The thing with a spender, as I was, is that we really need a saver to balance us out. To help us rationalise our spending decisions and say no. I have never ever had this person in my life. I have never had anyone to stop me making rash, expensive, risky decisions. Funnily enough now, my kids do this. They rationalise my decisions and say no mummy that £1,600 Prada bag is half a holiday. Good point DJ. I took it back, yes, I bought a bag for £1,600, but I took it back.
By the age of 40 I had three small boys who were 10, 8 and 5. My business was doing okay but I had £16k of credit card debt, I could not afford the repayments. I had a lightning bulb moment after my 40th birthday holiday/party and made it my mission to pay off that debt. This was the start of my financial revolution.
And I went public with it, until that point, I had been hiding my debt from my building readership and followers on Mrs Mummypenny. I starter to document my debt repayment journey, sharing the ups and down of the two-year progress.
I intended to pay off the £16k in 16 months. That was totally unrealistic. Summer holidays got me, my income went down being self employed and the costs of looking after three children for six weeks went up.
From 2015 to 2017 I worked like a dog to increase my income and save as much money as possible to pay off that debt. And by April 2019 I did. And I wrote about it for The Financial Times and The Sun, check out the difference in stories!
I was back in control of my finances and my life. I had another epiphany.
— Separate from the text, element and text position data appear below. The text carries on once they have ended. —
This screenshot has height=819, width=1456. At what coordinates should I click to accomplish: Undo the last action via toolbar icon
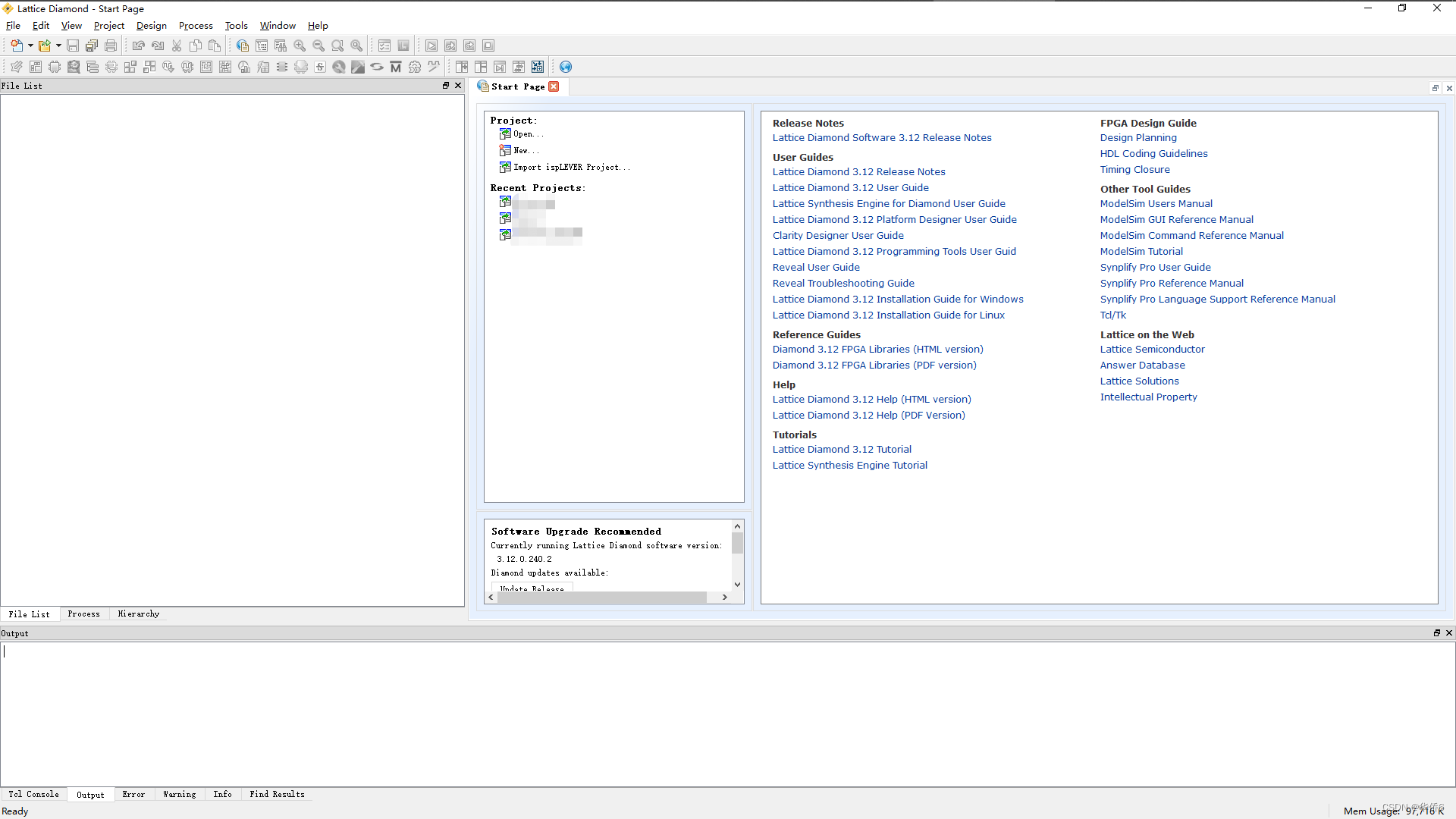tap(138, 46)
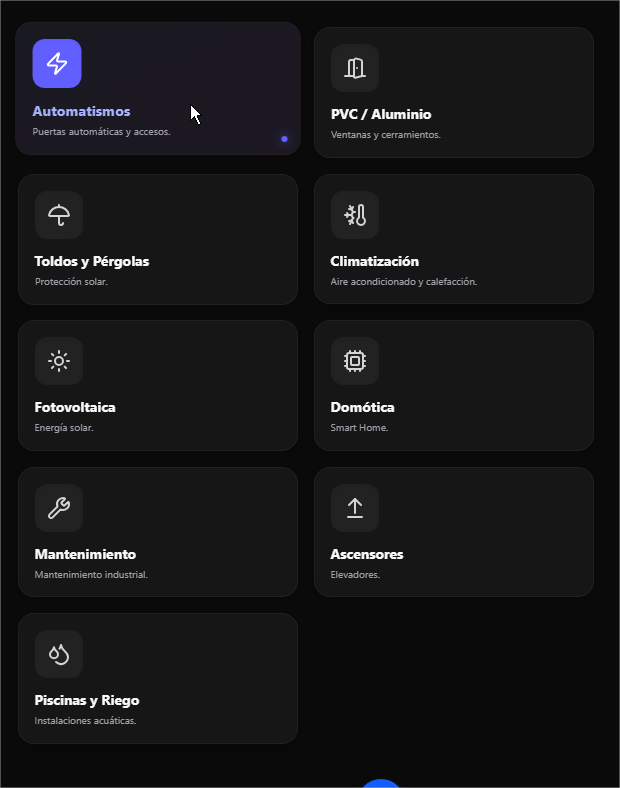The image size is (620, 788).
Task: Select the Fotovoltaica service title
Action: coord(75,407)
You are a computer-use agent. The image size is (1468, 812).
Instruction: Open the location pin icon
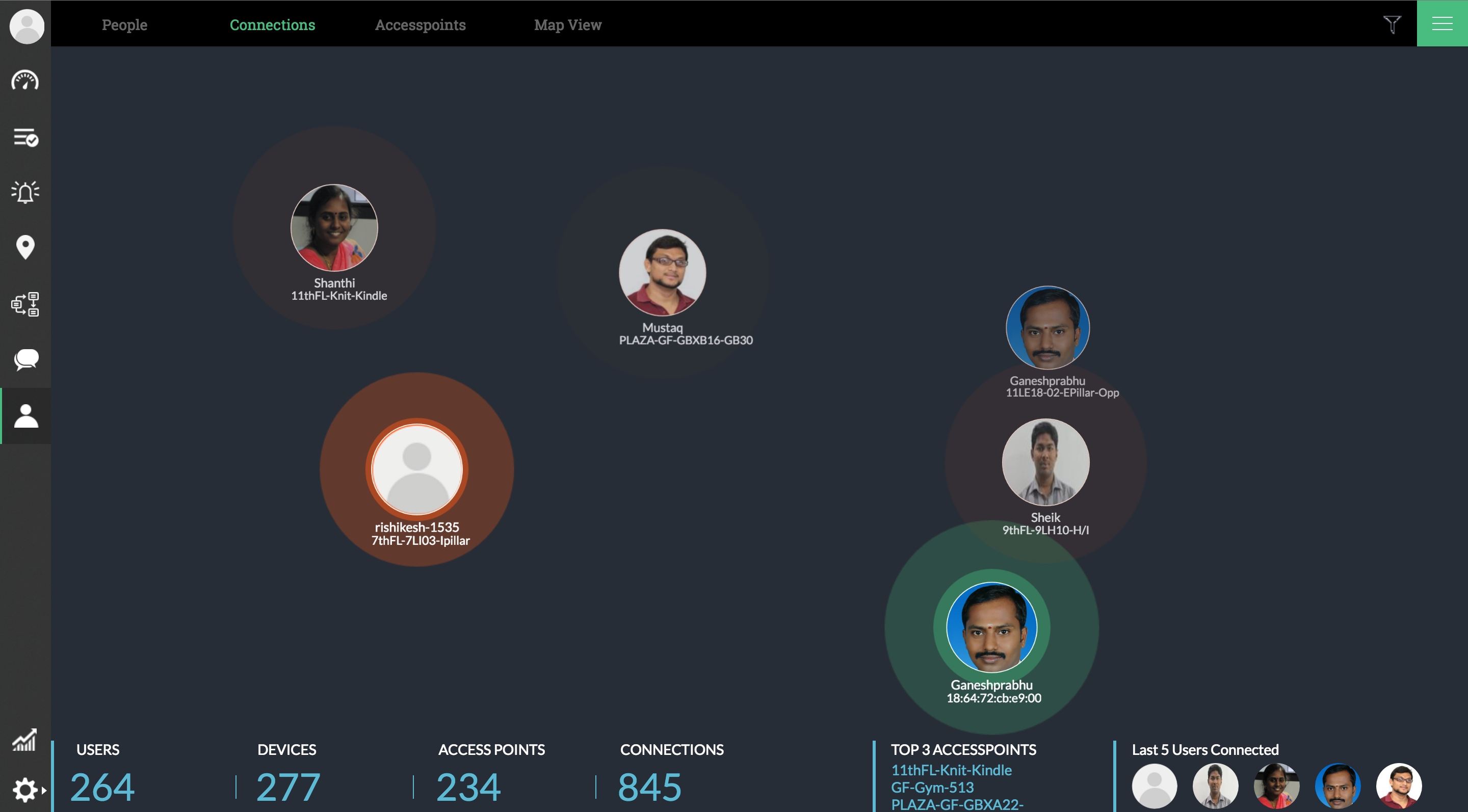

That my marriage was over, we were different people to when we met aged 27. This was June 2019, when it ended. Divorce proceedings were started straight away, although he refused to leave the house until finance had been agreed and money transferred. Those ten months were officially ground zero, too difficult to talk about.
By March of 2020 the money side of the divorce had been agreed. I was staying in the house and buying him out for £110k. I extended my mortgage with Santander, thank you, thank you Trussle for sorting out the re-mortgage and Santander for lending me the money. It all happened three days before lockdown.
And then we went into lockdown. I had a huge mortgage that felt a little uncomfortable when I said the number I owed out loud. But my business was doing well, and lockdown ended up being a successful time for a personal finance expert. My business grew significantly, my profile grew, I started doing lots more TV, Radio and Newspaper work which then drives well paid corporate work.
I began moving towards financial stability and my journey towards independence. I had a solid emergency fund in place of three months essential expenses. At least 12k a year went into my pension plus money into my S&S ISA. I paid off my balloon payment on my hybrid car and was outright owner in September 2021. I was officially consumer debt free in September 2021.
2022 and 2023 have been the best years of my life. I am happy. My boys are happy, not without difficulties of divorce, but generally happy. I have amazing friends who have supported me 100% throughout the last few challenging years and my whole life. I have a business that I love and brings me happiness every day. And my love life, well it’s been a dating journey with ups and downs and fun.
I am pleased to report that I am well on my way towards financial freedom. And I have found my personal finance way. I relearnt everything and am living proof that you can go in the wrong direction, but then right yourself, if you are prepared to make some big changes and big decisions. Believe in yourself, do what you love and don’t let anyone stop you or reign you in.